Extract:
If $\log_ax=3$ and $\log_bx=4$, then what is $\log_{ab}x$? 
If $\log_ax=3$ and $\log_bx=4$, then what is $\log_{ab}x$?

I'm sure there is some logarithmic rule that can allow me to solve this in one or two steps, but as I am not very familiar with logarithms, I have decided to use the definition of logarithms to convert them to exponential equations.

So from $\log_ax=3$, we have $$x=a^3$$Similarly, from $\log_bx=4$, we have $$x=b^4$$Then I multiply those two equations together:$$\begin{align}x^2&=a^3b^4\\x^2&=(ab)^3\cdot b\\2\log_{ab}x&=3+\log_{ab}b\\\log_{ab}x&=\frac{3+\log_{ab}b}2\end{align}$$The only problem now is the extra $\log_{ab}b$ term. If I can get the value of that, then I will solve the problem. But right now I can't seem to find a way to complete this problem. Can anyone provide some insight on this problem? Thanks.

Work to do:
(a) Answer these about the logarithm post:
(i) What values are given for $\log_ax$ and $\log_bx$?
(ii) What does the poster do with the two equations $x=a^3$ and $x=b^4$?
(iii) Which term does the poster call the only remaining problem?
(b) Copy out the part of the records that opens with the line containing "Where should I click to: Collapse" and closes with the line containing "Click the plus", both lines included.

Data in this exercise:
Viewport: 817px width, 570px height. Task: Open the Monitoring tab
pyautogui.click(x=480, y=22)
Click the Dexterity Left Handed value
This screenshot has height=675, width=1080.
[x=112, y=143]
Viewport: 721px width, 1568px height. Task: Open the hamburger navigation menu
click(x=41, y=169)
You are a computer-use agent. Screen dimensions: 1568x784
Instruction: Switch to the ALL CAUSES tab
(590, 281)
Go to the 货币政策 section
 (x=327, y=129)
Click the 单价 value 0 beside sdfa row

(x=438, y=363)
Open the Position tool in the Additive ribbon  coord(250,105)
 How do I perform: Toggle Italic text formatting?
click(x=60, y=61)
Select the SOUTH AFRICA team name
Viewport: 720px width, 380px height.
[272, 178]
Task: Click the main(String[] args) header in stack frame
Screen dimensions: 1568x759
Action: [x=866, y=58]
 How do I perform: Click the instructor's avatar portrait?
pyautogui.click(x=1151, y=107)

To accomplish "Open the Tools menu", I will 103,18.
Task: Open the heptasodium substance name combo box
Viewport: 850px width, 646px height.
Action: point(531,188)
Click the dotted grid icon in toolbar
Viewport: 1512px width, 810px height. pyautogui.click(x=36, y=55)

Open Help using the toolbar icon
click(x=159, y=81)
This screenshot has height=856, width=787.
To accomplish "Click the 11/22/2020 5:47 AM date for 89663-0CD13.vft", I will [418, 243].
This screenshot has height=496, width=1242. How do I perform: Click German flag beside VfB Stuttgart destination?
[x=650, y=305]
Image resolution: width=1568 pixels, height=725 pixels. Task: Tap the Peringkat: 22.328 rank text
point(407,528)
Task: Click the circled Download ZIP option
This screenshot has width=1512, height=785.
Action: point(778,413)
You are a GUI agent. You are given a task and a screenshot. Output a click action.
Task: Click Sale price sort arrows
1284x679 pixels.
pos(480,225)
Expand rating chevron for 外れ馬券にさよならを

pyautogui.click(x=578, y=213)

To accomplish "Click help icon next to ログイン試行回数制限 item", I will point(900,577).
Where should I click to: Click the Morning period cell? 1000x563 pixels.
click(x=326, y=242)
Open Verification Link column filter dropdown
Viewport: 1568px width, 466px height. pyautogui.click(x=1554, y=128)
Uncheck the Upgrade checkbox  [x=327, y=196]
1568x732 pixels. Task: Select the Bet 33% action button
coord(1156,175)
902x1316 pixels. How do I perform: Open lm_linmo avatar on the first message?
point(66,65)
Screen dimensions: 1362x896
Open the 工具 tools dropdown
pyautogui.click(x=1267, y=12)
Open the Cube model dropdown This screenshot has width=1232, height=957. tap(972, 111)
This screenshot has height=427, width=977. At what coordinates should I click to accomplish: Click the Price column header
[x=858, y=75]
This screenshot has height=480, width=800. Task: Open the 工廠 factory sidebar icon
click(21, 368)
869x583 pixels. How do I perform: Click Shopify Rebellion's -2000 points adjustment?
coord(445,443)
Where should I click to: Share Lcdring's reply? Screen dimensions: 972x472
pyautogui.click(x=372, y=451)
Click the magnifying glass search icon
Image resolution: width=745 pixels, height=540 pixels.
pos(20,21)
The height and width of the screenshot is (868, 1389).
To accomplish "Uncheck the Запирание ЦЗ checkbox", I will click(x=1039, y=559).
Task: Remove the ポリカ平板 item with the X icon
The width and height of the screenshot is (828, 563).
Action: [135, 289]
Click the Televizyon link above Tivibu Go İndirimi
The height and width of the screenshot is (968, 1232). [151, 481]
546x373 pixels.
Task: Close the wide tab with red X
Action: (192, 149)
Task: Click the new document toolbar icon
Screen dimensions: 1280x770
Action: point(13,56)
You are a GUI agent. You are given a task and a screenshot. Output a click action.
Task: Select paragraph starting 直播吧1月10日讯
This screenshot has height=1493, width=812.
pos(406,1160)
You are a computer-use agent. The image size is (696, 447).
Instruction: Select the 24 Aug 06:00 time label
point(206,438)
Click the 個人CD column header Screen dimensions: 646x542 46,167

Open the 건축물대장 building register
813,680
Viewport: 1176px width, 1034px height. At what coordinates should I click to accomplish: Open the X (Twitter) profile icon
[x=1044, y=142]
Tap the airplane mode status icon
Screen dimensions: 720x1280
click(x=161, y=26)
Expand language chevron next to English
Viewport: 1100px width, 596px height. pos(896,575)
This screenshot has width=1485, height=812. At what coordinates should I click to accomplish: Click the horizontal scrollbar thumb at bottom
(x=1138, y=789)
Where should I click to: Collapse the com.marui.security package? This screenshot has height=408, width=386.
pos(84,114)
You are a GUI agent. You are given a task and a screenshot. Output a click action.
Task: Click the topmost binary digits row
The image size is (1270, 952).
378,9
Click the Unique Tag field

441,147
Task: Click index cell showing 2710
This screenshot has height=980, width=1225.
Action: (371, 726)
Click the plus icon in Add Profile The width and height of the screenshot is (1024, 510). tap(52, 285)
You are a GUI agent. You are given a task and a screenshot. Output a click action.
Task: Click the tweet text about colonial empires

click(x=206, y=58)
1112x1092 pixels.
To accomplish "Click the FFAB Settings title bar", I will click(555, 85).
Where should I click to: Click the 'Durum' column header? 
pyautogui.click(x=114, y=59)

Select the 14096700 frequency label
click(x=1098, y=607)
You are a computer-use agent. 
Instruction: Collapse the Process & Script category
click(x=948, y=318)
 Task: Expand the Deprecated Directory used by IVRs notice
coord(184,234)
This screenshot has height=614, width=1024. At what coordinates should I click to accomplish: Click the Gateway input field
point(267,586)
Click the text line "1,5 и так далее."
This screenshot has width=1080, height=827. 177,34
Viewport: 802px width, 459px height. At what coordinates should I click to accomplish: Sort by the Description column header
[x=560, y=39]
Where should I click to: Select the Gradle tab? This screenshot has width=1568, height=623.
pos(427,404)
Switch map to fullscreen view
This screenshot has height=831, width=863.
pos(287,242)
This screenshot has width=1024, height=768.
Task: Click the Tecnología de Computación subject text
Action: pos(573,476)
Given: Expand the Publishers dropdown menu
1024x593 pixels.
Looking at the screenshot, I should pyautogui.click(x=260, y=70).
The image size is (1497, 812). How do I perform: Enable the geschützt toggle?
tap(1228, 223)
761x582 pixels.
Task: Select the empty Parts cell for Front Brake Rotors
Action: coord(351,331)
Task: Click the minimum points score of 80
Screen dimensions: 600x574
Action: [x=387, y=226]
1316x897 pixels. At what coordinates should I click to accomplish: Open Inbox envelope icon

Written answers:
(a)
(i) $\log_ax=3$ and $\log_bx=4$.
(ii) The poster multiplies them together.
(iii) The extra $\log_{ab}b$ term.

(b)
Where should I click to: Collapse the com.marui.security package? This screenshot has height=408, width=386.
pos(84,114)
You are a GUI agent. You are given a task and a screenshot. Output a click action.
Task: Click the topmost binary digits row
The image size is (1270, 952).
378,9
Click the Unique Tag field

441,147
Task: Click index cell showing 2710
This screenshot has height=980, width=1225.
Action: (371, 726)
Click the plus icon in Add Profile The width and height of the screenshot is (1024, 510). tap(52, 285)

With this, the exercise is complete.